Another five years would pass, and Winston was progressively moved from maximum security to medium, then to low, and finally to a camp once his sentence length was under 10 years. He would be diagnosed, and eventually recover, from skin cancer, prostate cancer and colon cancer. He took it as a sign that he wasn’t meant to die in prison.
After 15 years in the federal prison system, Winston woke up one morning and read in a law journal that the statute under which he had been convicted of bribery had been overturned by the Supreme Court. In effect, what he had done was not, in fact, illegal. Winston was convinced he would be released.
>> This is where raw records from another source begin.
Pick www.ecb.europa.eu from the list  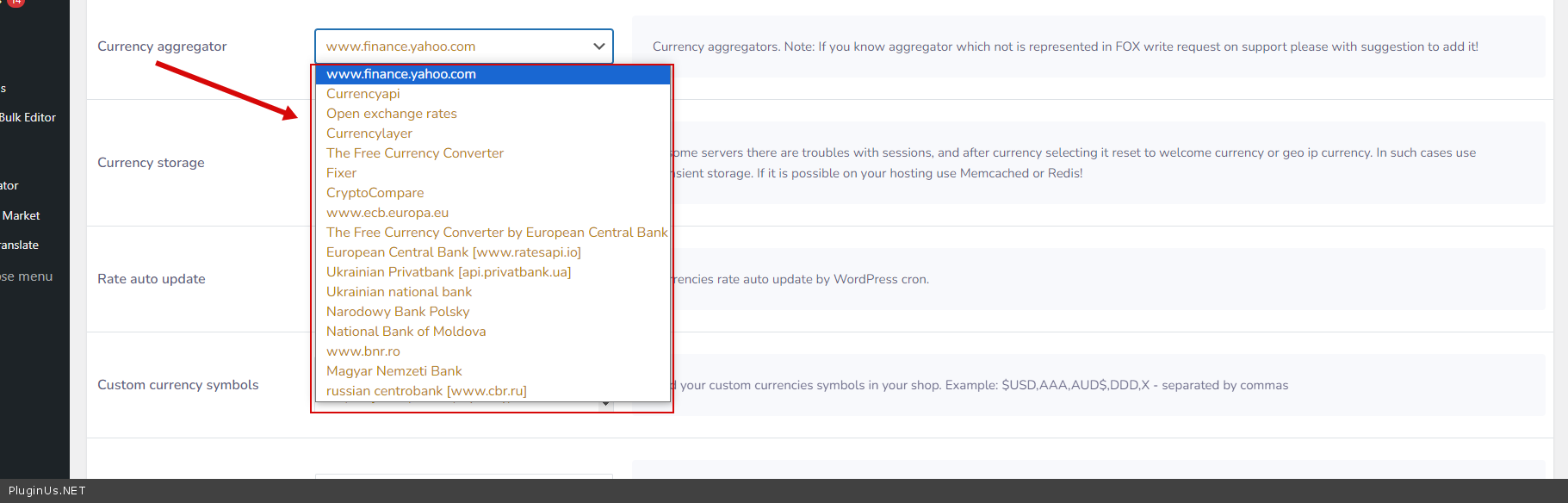pyautogui.click(x=387, y=213)
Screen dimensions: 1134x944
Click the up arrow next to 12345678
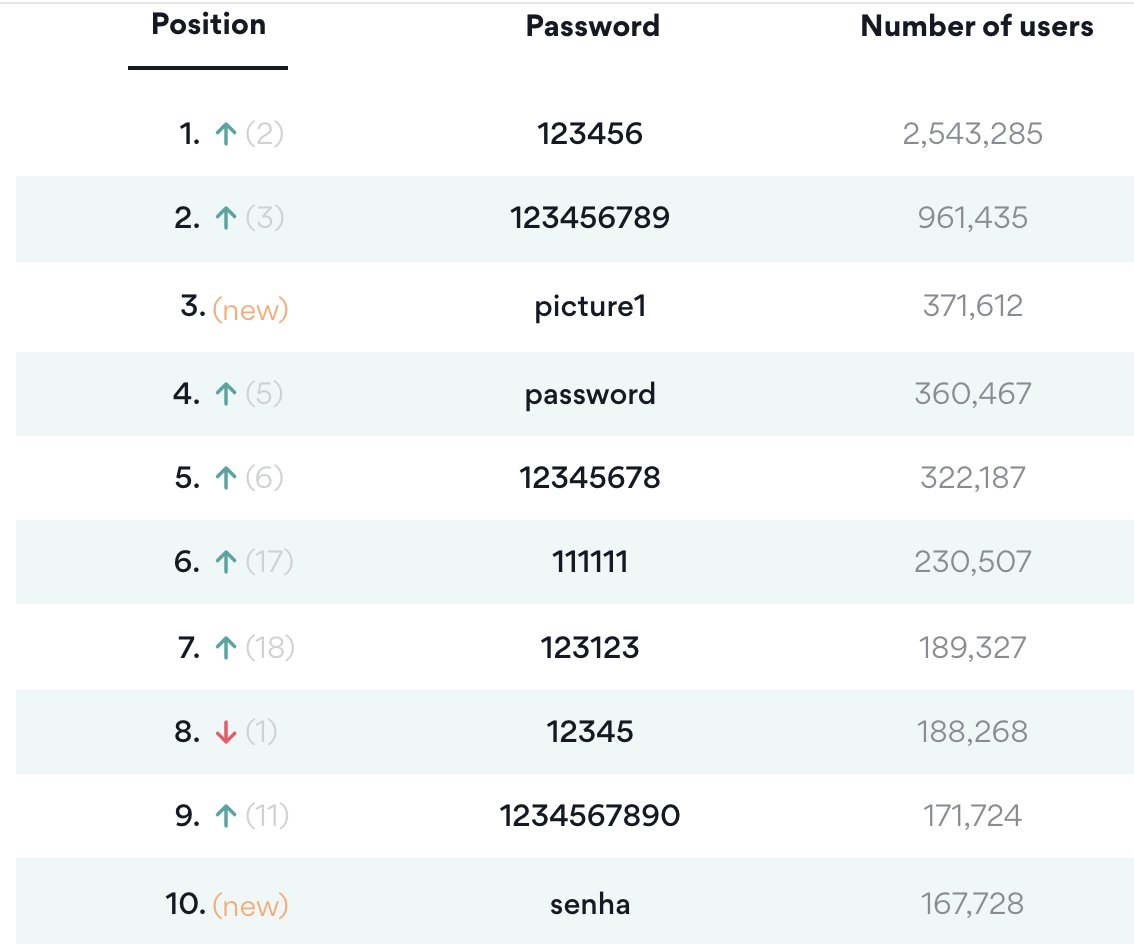click(226, 477)
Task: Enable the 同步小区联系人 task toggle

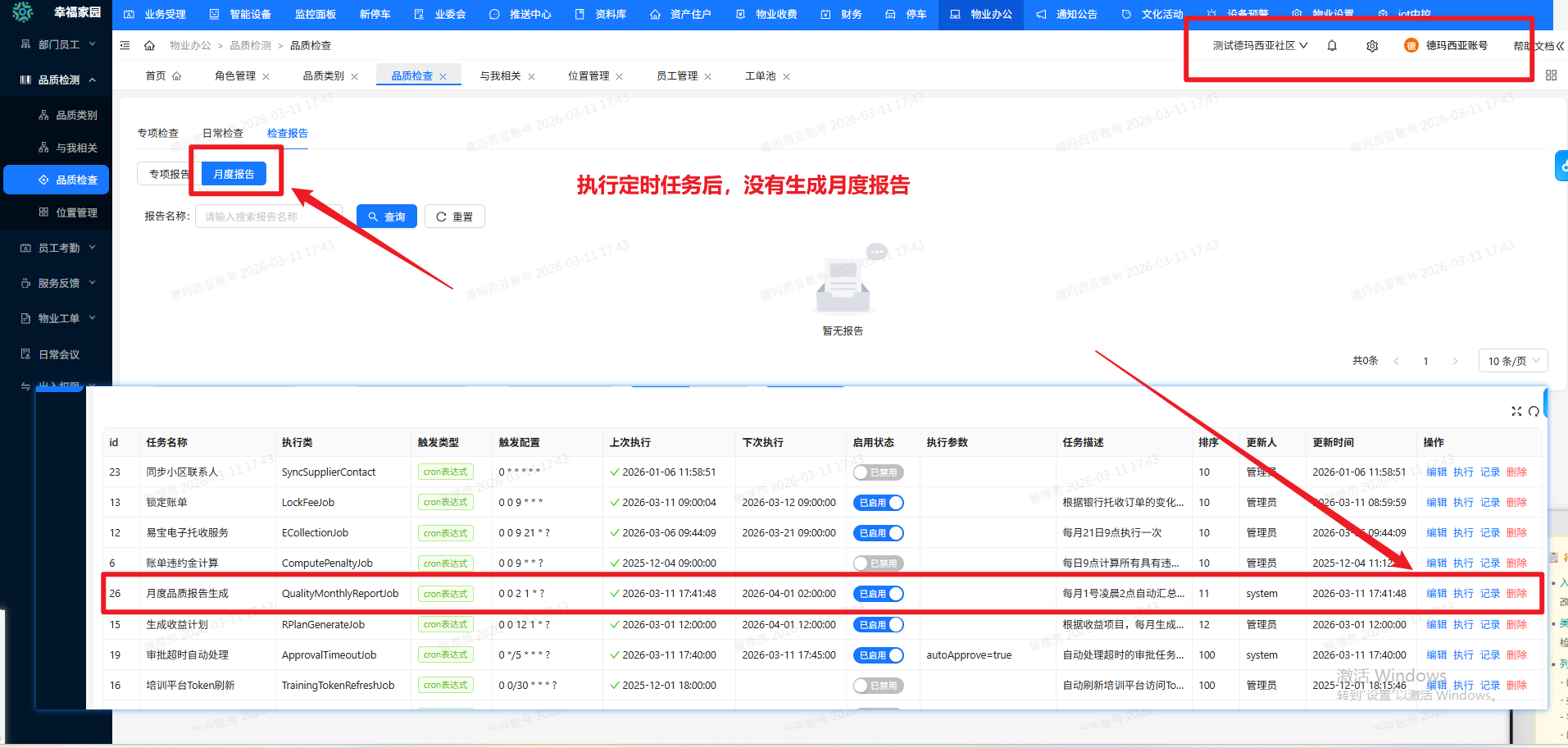Action: (878, 472)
However, his further filings were ignored on the basis that, although the law was clearly not constitutional, it was the governing law of the land at the time the acts occurred, and thus, he was guilty, and would remain in prison.
While he was in prison, cell phones and the internet were invented and became mainstream, we went to war in Iraq, Bosnia, Afghanistan, Iraq again….his daughters would marry and have grandchildren, his parents and one of his sons would die, and tens of thousands of men would rape and murder and not serve even half of the sentence he received.
In the end, Winston would serve 20 years of his 24 year sentence. His wife, who had visited almost every weekend for 20 years, picked him up by the bocce ball courts where all the other old men slowly die, and drove him home. The last he was heard from he was filing another lawsuit in hopes of getting some compensation for all he had lost.